Excerpted data:
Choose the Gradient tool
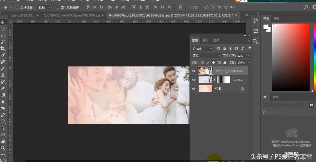This screenshot has height=162, width=316. coord(3,95)
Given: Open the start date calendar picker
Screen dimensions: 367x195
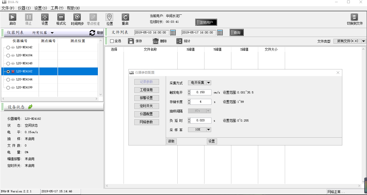Looking at the screenshot, I should [173, 33].
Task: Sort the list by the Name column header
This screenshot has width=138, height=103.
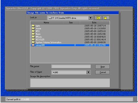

What to work on:
Once you find the line containing "Screen dimensions: 367x195", retype it and every line after it through the last line of the records above, exactly. Add nothing else, and leave out the pictures.

Result for this task:
Screen dimensions: 367x195
Looking at the screenshot, I should [173, 33].
Task: Sort the list by the Name column header
This screenshot has width=138, height=103.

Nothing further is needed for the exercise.